We’ve probably all heard of the Reagan tropes surrounding “welfare queens.” This was related to his efforts to make deep cuts to food stamp eligibility and food stamp payments in the 1980s.
And then we jump to 1996, when Congress approved the most radical social reforms in history. The New Republic magazine had a cover photo, in August 1996, with the big, eye-catching headline: “On Judgment Day, Sign the Bill Now,” encouraging [President Bill] Clinton signed the welfare reform laws that were going to create truly good welfare as we knew it. And on the cover of the magazine is a photo of a black woman with a cigarette in her hand holding a baby drinking from a bottle.
I remember the ’90s. I was a kid, but I knew the “welfare queen” trope was in the water. It makes me think about what’s happening today, where a single tweet claiming to be a video of a woman saying, “I have nine kids and I’ll never get a job because I get food stamps” can suddenly reach millions of people.
When you see these videos on social media, is anything different now because of how viral they can become?
The feeling I get is not, “Oh, we’re in this new world.” It’s: “Here we go again.” This is the same playbook, the same fears. Maybe they’re amplified, they reach people faster. But yeah, I was also a kid in the ’90s and I was in the water. It was just what, there were certain stereotypes and certain suspicions that we didn’t need social media for. They were already there. And I think that message and those suspicions will travel in one way or another.
There’s a big difference between 2025 and the past, and we’ve talked about it on the show: Safety net programs are often seen as Democratic territory. Democrats vote for them; Democrats need them.

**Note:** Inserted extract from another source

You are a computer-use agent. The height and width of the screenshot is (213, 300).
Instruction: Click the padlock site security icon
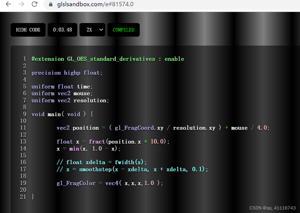point(50,4)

But then the situation changed after the 2024 elections, because many poor and working people voted for Donald Trump. You recently saw Josh Hawley, the Republican senator from Missouri, write a op-ed in the New York Times saying we need to fund SNAP.
Do you think Republicans will change their stance on welfare because more and more people who need benefits are voting Republican?
It would slow it down a bit. I was largely reading it through the lens of, [Hawley is] trying to focus here on the “deserving poor.”
I also think if you look at his voting record, this summer he voted in favor of the sweeping changes to eligibility for food stamps and other types of eligibility for public assistance that were in the so-called One Big, Beautiful Bill. In some ways, these will have much more long-term and far-reaching effects in terms of limiting who has access to food stamps and other types of government assistance.
Saturday is when the benefits end. You’ve been reporting on this, Krissy, for a long time. When people lose their benefits, and when they lose them in such large amounts, where do they turn for help? Where do they go to look for food?
There is a network of food banks and food pantries. The nonprofit sector is obviously trying to fill the gap, but I think anyone you talk to in that world says there’s no way we can replace the kind of support that food stamps offer and that we, collectively as a nation, through our government, offer.
A few years ago I was in Dayton, Ohio, and I was in a Walmart right at midnight, because I knew that when the clock strikes 12:01, you have your monthly benefits. The number of people who, just as the clock struck 12:01, entered Walmart late at night to start buying food, demonstrated the immediate need. This is not something you can wait until the next day. [for] moment.
I ran into this woman who was with her 8 year old son. Their food stamps had already run out since last month. As much as I tried to budget things, I also had a job; I think he worked for Dollar General; I simply couldn’t make ends meet without this help. So think about that on November 1st.